◆ **Prompt**: Only the stretch of the listing below that runs from the line with "For every named" through the line with "Bonusu Al (496, 1162)" is to be printed, exactly and with both ends.

◆ **Supplied records**:
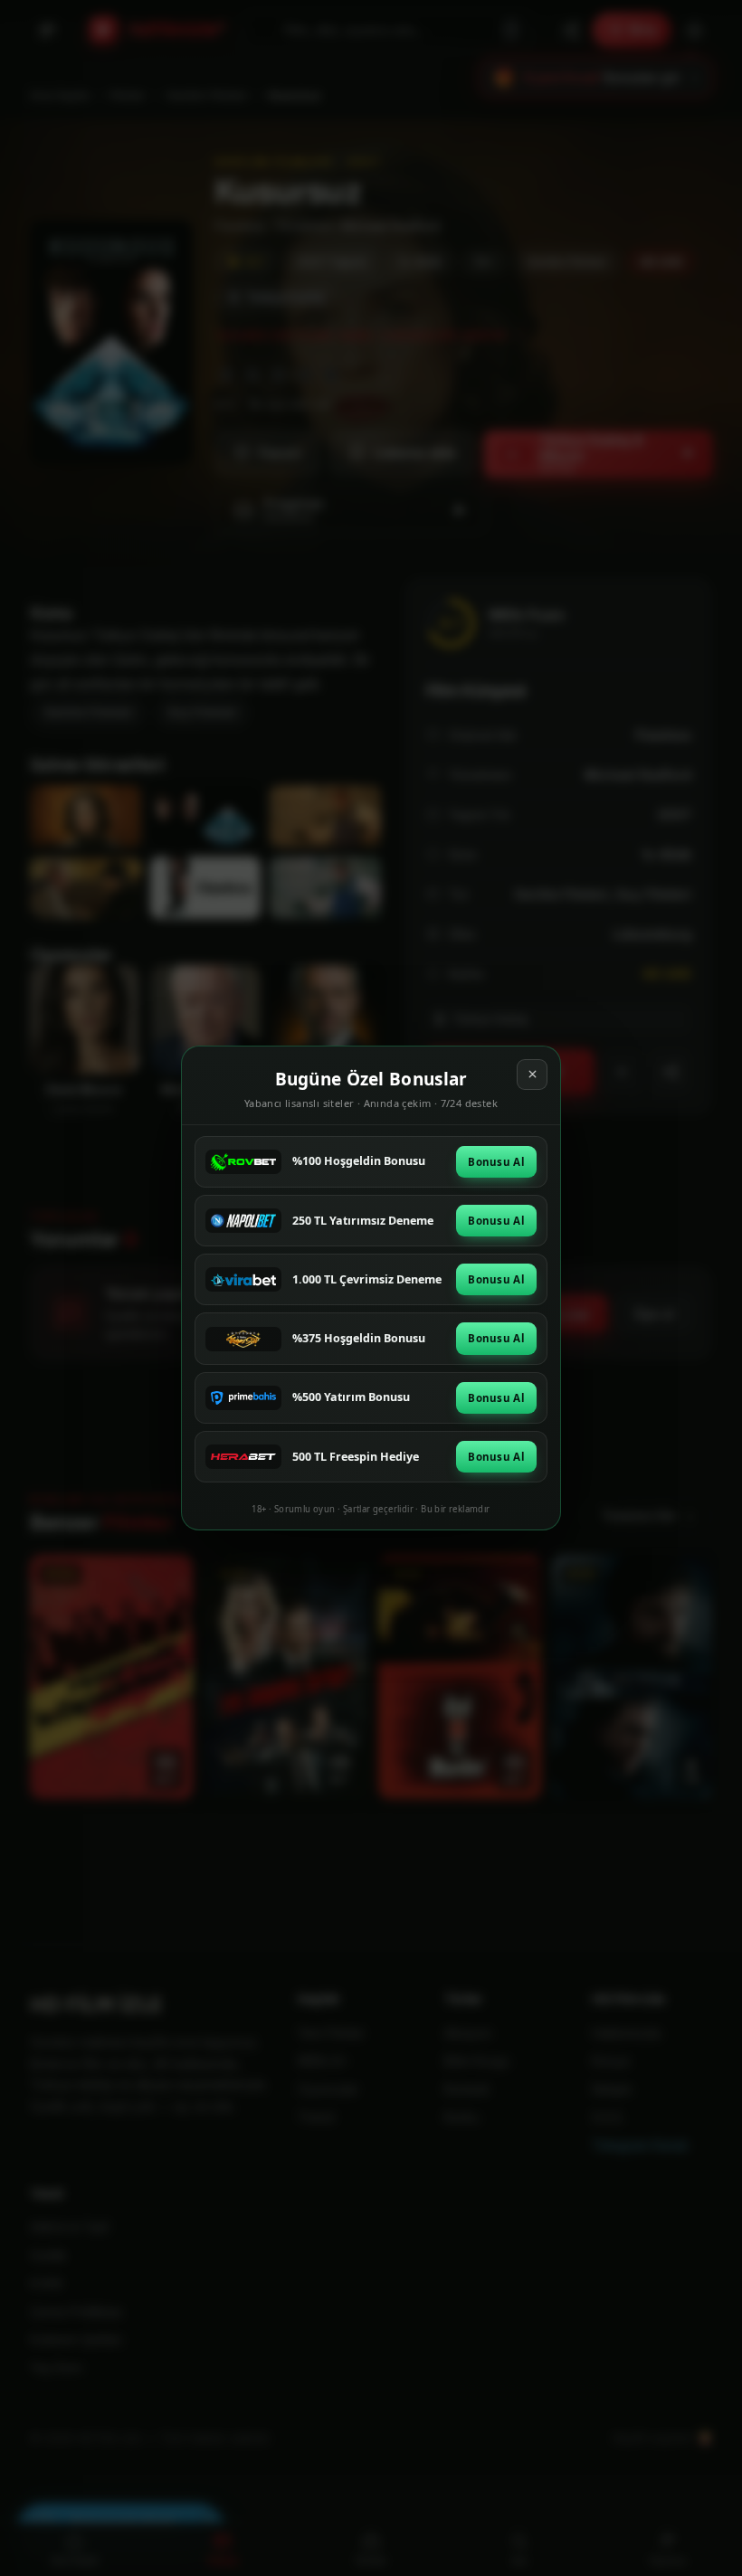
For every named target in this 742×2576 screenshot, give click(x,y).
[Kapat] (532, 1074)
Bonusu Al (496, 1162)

...

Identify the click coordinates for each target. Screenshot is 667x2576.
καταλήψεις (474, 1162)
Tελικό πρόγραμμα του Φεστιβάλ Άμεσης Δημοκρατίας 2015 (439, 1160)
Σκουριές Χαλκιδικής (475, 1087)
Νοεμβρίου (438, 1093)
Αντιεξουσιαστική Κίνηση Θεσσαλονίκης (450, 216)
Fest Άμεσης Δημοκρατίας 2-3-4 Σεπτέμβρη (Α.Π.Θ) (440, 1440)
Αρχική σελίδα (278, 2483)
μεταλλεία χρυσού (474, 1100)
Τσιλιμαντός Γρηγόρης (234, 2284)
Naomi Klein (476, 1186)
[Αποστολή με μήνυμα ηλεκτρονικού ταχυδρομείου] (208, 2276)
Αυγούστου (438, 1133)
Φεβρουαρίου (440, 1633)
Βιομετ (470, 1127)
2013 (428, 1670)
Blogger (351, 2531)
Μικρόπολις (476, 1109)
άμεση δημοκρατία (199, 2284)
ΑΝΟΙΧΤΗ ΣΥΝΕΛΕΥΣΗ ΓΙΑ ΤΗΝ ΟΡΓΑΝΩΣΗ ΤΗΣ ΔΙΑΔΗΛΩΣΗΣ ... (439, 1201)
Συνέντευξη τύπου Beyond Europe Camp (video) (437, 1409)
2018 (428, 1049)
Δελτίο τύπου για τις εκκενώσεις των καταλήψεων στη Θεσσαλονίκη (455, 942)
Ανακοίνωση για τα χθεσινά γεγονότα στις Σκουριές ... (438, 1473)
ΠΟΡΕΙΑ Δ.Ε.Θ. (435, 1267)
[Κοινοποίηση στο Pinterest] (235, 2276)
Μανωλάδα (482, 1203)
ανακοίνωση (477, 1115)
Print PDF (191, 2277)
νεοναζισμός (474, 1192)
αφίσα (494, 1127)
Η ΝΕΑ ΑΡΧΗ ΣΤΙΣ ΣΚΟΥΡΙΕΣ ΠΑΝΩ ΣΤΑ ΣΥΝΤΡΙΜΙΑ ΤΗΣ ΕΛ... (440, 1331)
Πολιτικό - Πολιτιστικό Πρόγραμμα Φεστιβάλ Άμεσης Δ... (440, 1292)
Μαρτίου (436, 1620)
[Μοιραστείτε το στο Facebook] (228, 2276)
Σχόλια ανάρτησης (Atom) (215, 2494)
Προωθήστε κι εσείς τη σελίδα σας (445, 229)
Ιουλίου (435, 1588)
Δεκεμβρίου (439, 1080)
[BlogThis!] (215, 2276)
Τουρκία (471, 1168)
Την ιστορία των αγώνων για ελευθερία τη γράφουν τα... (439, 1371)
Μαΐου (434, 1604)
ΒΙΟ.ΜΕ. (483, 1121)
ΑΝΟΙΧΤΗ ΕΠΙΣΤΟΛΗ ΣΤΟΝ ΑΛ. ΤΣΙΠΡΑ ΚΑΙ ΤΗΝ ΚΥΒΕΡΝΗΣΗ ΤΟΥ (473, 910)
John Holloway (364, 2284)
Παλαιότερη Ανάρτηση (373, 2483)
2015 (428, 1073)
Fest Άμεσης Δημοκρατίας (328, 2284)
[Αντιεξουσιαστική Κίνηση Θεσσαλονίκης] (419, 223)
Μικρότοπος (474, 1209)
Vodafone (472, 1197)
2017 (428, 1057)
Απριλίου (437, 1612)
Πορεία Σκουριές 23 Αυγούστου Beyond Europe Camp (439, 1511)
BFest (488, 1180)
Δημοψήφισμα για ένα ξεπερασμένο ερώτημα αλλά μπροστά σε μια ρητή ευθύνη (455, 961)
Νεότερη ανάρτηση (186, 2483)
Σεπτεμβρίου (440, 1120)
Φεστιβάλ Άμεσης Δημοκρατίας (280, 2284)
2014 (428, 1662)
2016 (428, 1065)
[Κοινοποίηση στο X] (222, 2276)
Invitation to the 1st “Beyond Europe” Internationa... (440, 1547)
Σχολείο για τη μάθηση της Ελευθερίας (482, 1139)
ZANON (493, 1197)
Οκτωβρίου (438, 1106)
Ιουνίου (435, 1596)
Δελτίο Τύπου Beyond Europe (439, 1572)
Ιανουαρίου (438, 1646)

◆ **Answer for this exercise**:
For every named target in this 742×2576 screenshot, give click(x,y).
[Kapat] (532, 1074)
Bonusu Al (496, 1162)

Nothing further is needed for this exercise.